Durant ces deux décennies, Stanislaw Skrowaczewski a conduit la plupart des grandes phalanges symphoniques tant aux Etats-Unis (Chicago Symphony, Boston Symphony, Los Angeles Philharmonic, Philharmonic de New York) qu’en Europe (Concertgebouw d’Amsterdam, London Symphony, orchestres de Munich et de Vienne). Avec certains, il entretient des rapports plus assidus – ainsi les orchestres de Philadelphie, Cleveland et Pittsburgh, la Philharmonie de Berlin qu’il dirige régulièrement jusqu’en 2011.

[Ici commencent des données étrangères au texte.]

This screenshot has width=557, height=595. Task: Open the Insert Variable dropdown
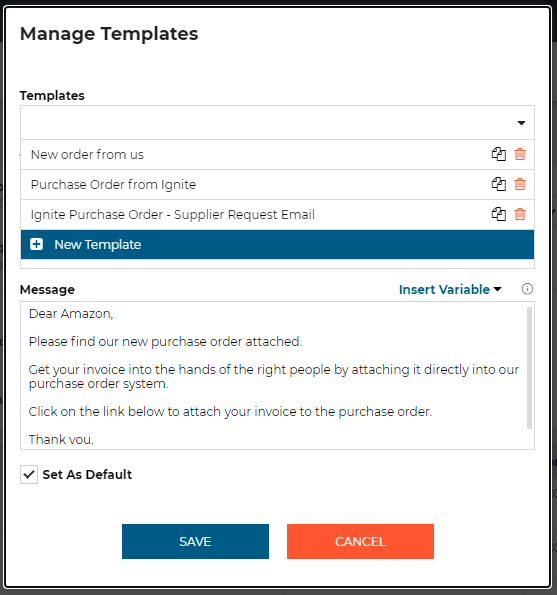450,290
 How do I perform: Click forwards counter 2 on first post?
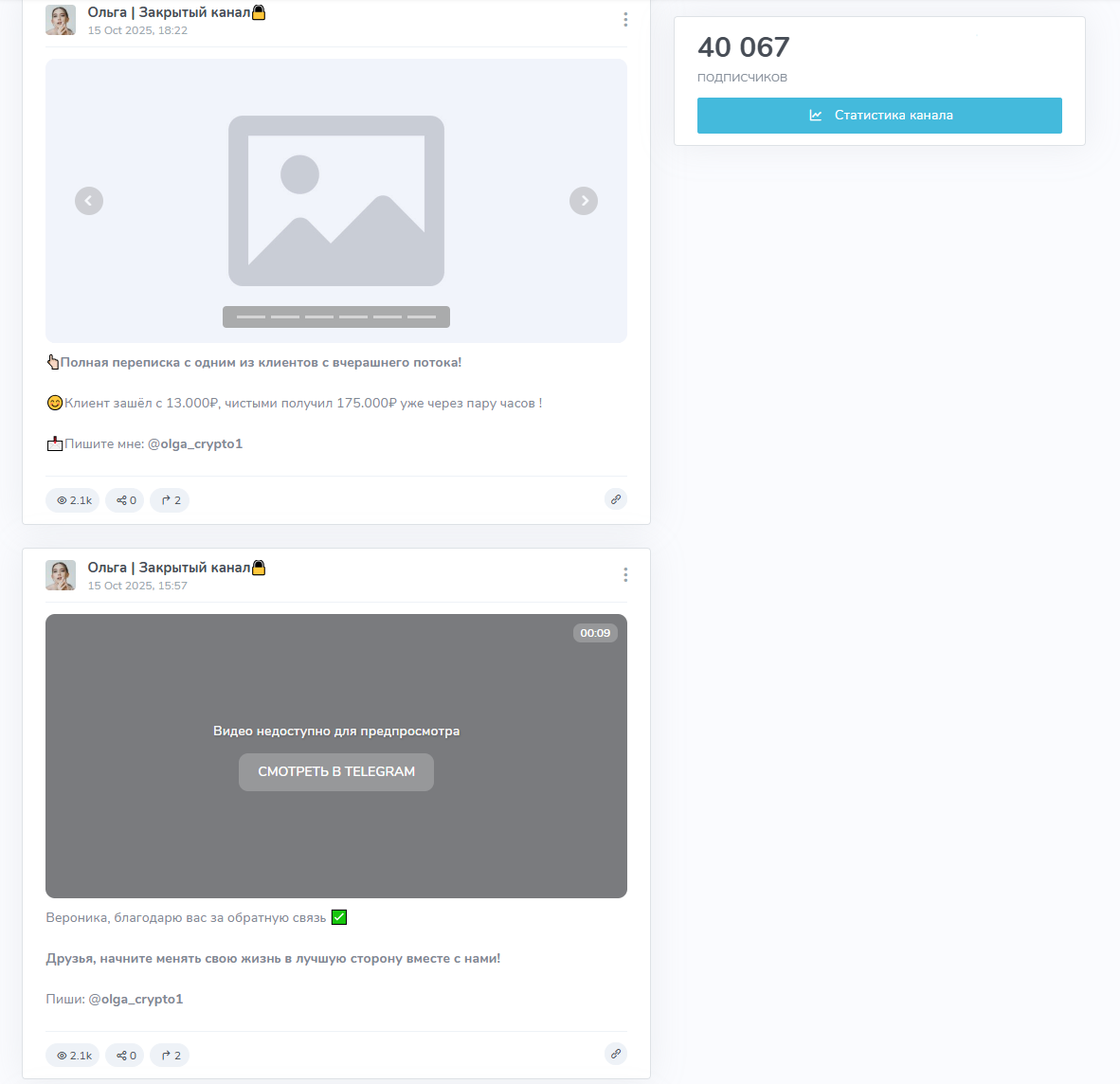coord(170,500)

Une importante discographie
1984 constitue une nouvelle étape : le maestro accepte à nouveau de se fixer et devient chef principal du Hallé Orchestra de Manchester jusqu’en 1991. Durant ces années, il réalise de nombreuses tournées et enregistrements (pour RCA, Chandos, etc.). Comme tous les chefs de sa génération, Stanislaw Skrowaczewski possède une importante discographie. Ainsi avec le Yomiuri Nippon Symphony Orchestra au Japon dont il est nommé chef principal en 2007 (de nombreux « live » pour Columbia Records). Avec l’Orchestre symphonique de la Radio de Sarrebruck, dont il est devenu chef émérite en 2015, après une longue collaboration marquée de gravures importantes, dont une intégrale unanimement saluée des symphonies de Bruckner enregistrée autour des années 2000 et parue en 2006 (chez Oehms Classics, anciennement Arte Nova Classics), qui est couronnée en 2012 par une médaille d’honneur de la Bruckner Society of America.

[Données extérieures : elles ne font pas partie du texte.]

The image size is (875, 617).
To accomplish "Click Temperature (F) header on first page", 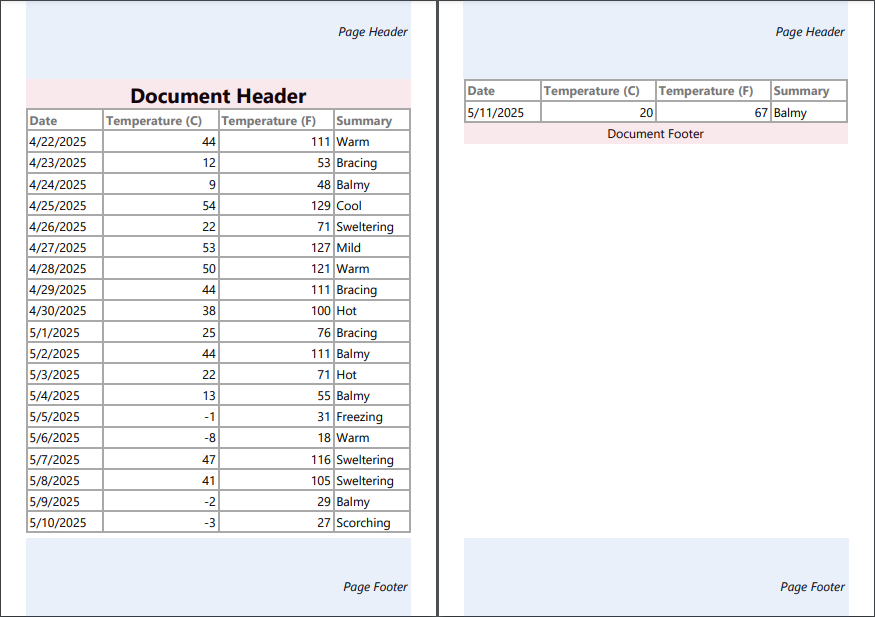I will pyautogui.click(x=268, y=121).
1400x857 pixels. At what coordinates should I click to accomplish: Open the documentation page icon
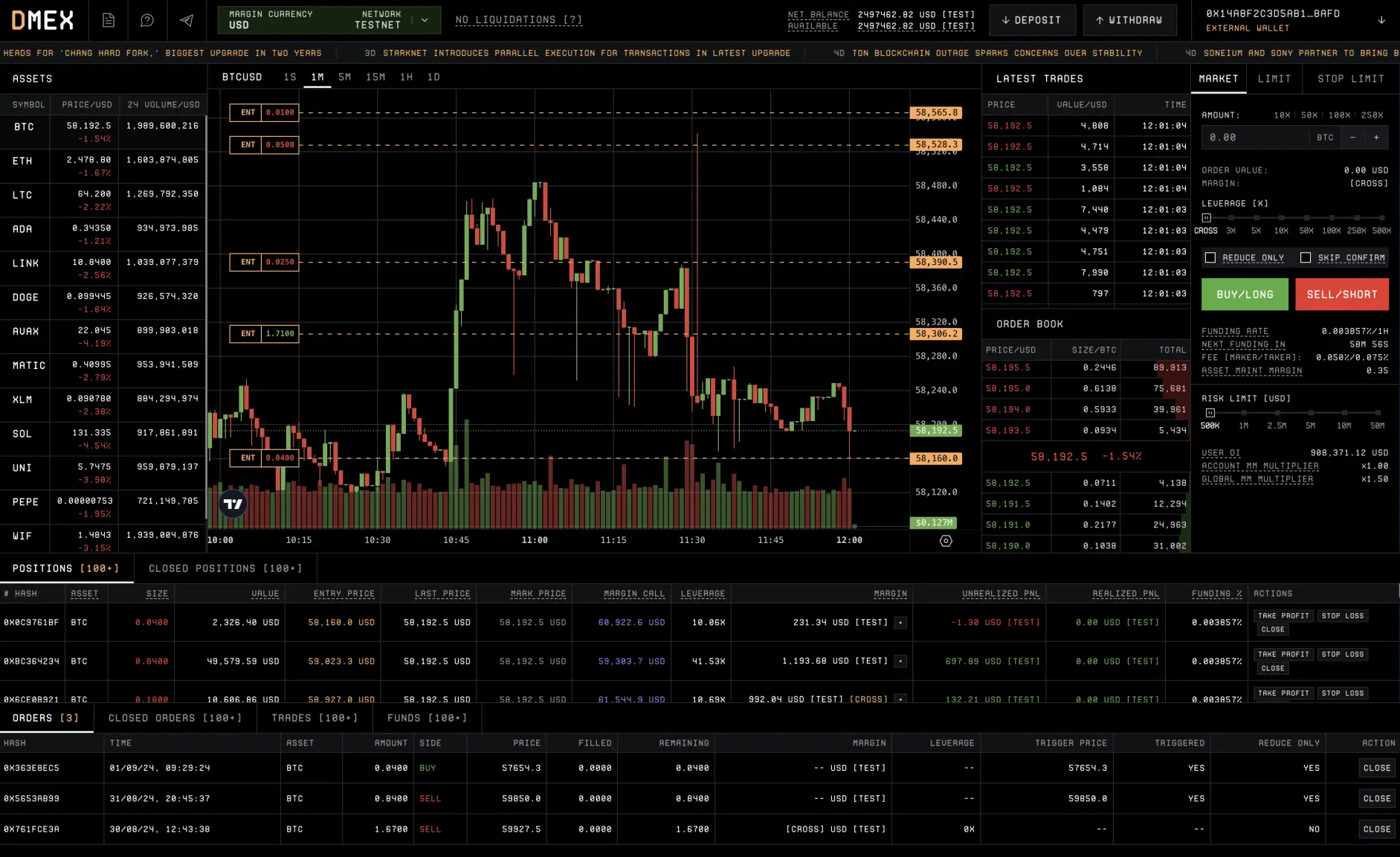[109, 20]
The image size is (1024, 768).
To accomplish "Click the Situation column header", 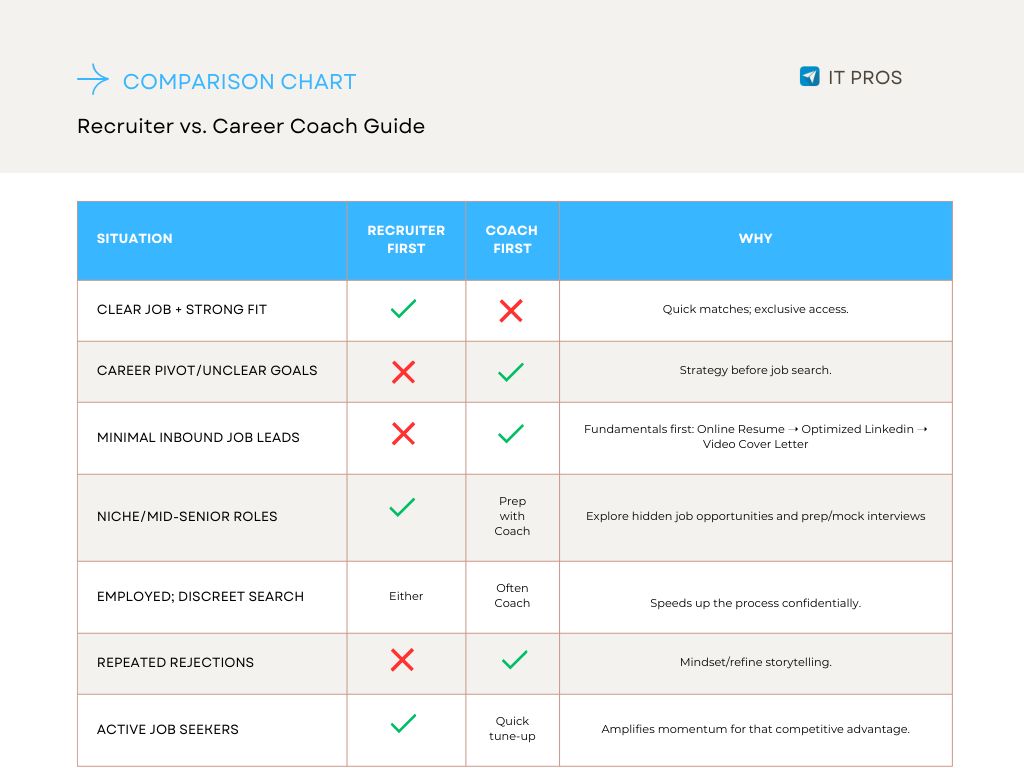I will (135, 239).
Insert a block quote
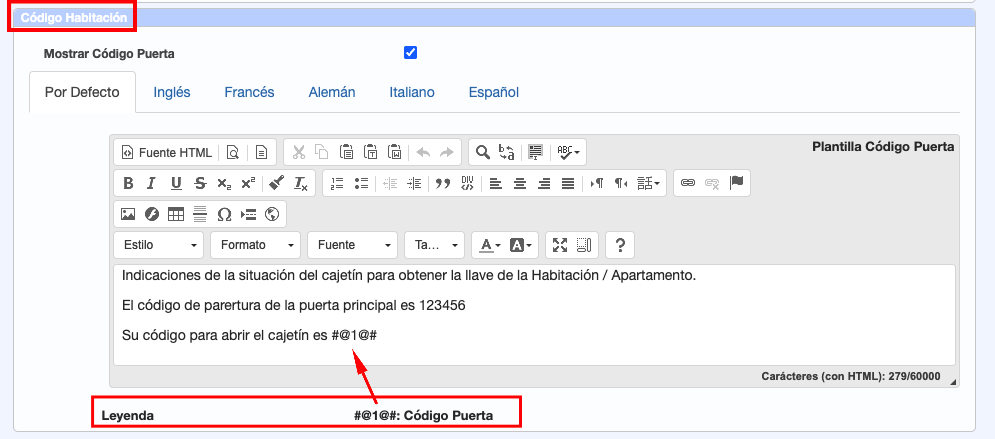 (x=444, y=183)
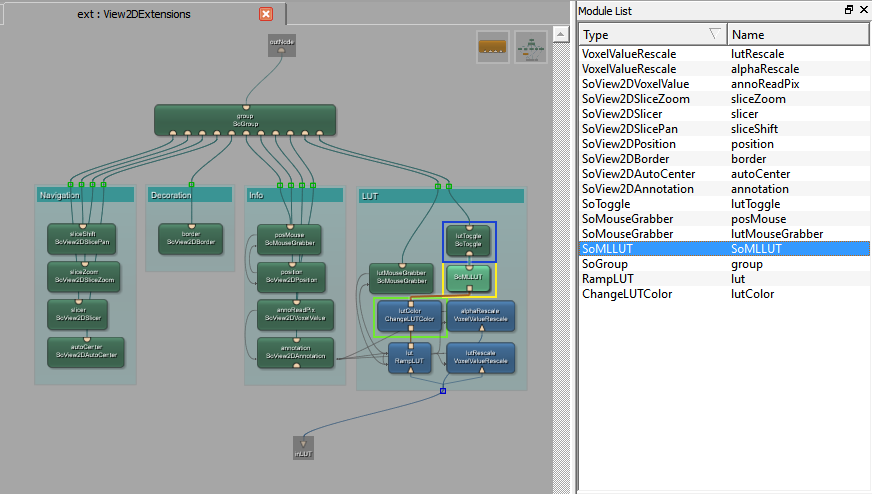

Peu connue du grand public, l’œuvre de Stanislaw Skrowaczewski a été cependant largement jouée et gravée : son Concerto pour orchestre (1985) et sa Passacaglia immaginaria (1995) ont même été nommés pour le Prix Pulitzer. Au cours de la dernière année de sa vie, Stanislaw Skrowaczewski composait un Requiem pour orchestre et chœur. Respecté pour l’intégrité de sa pensée musicale, sa fidélité aux hommes et l’élégance d’une direction toute en finesse, Skrowaczewski est resté jusqu’au bout une personnalité discrète et chaleureuse, reconnue et appréciée de tous. Comme lors de ce dernier concert avec l’Orchestre du Minnesota en octobre 2016, à l’âge de 93 ans, où il avait encore dirigé avec concentration et panache la tentaculaire Huitième symphonie, de Bruckner.